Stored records

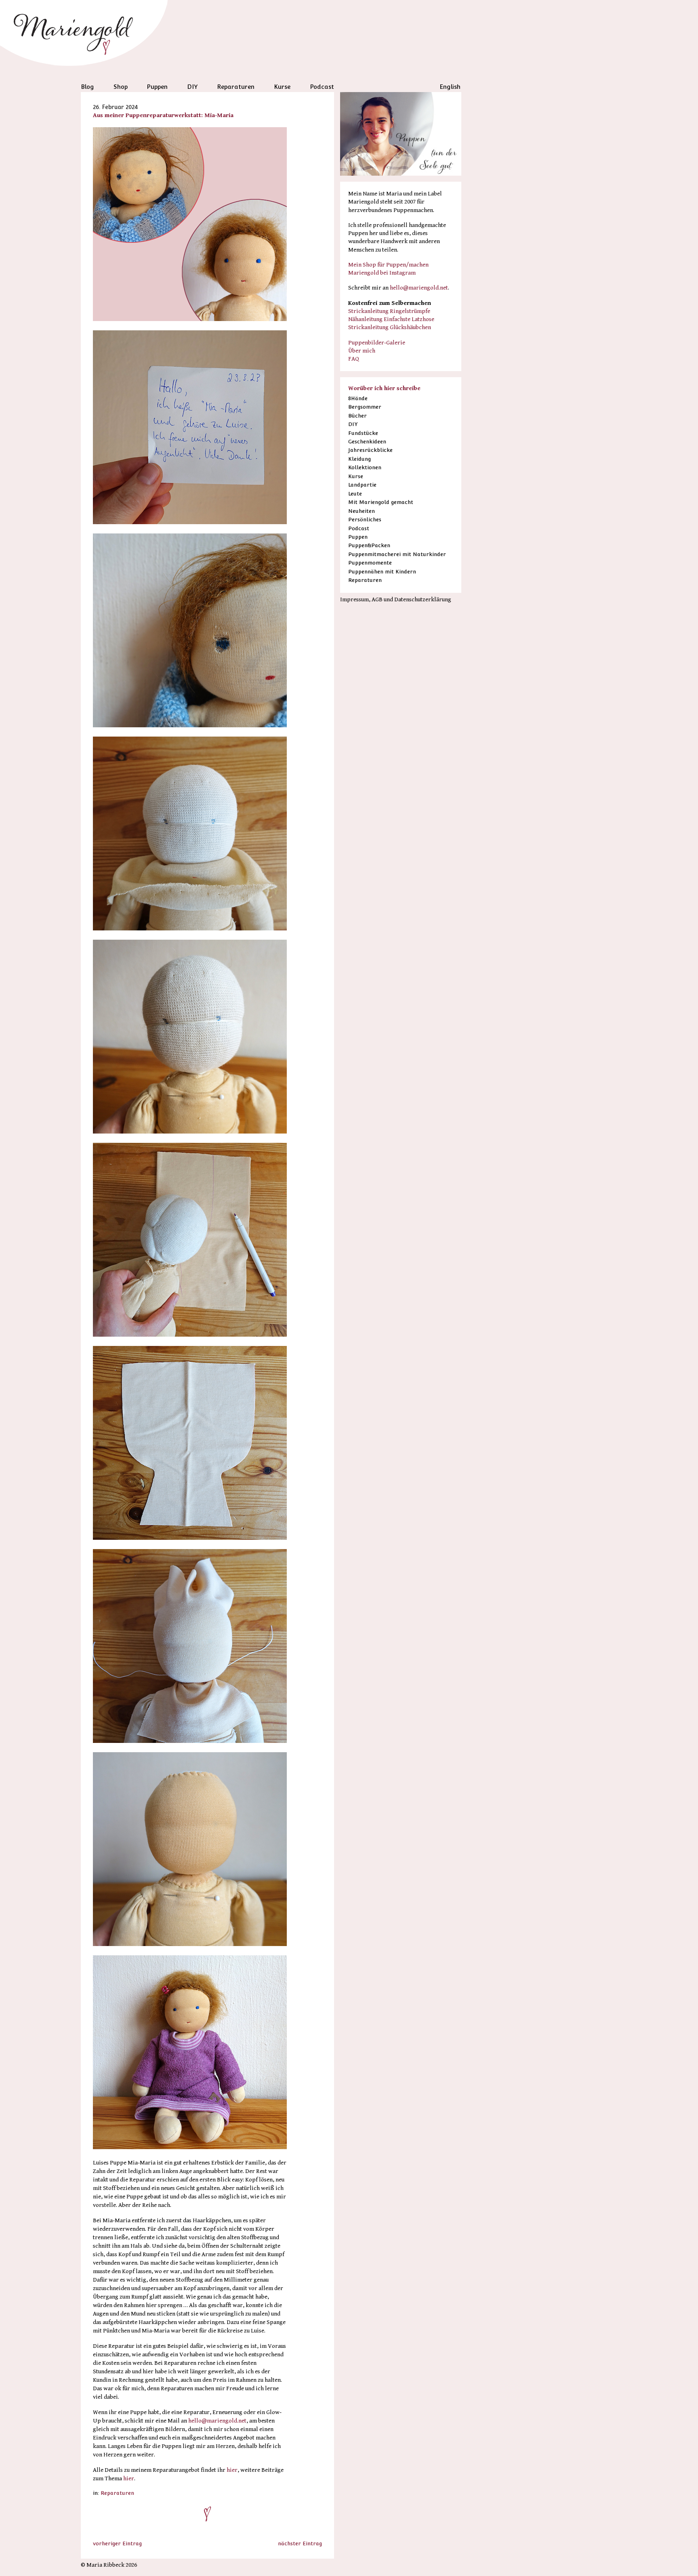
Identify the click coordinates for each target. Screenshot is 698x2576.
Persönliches (364, 519)
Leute (355, 494)
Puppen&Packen (369, 545)
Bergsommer (364, 407)
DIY (192, 86)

■ WHAT IS EXPECTED:
From the first record above to the last, output each one exactly and omit the pictures.

■ RESPONSE FOR THIS EXERCISE:
Identify the click coordinates for each target. Screenshot is 698x2576.
Persönliches (364, 519)
Leute (355, 494)
Puppen&Packen (369, 545)
Bergsommer (364, 407)
DIY (192, 86)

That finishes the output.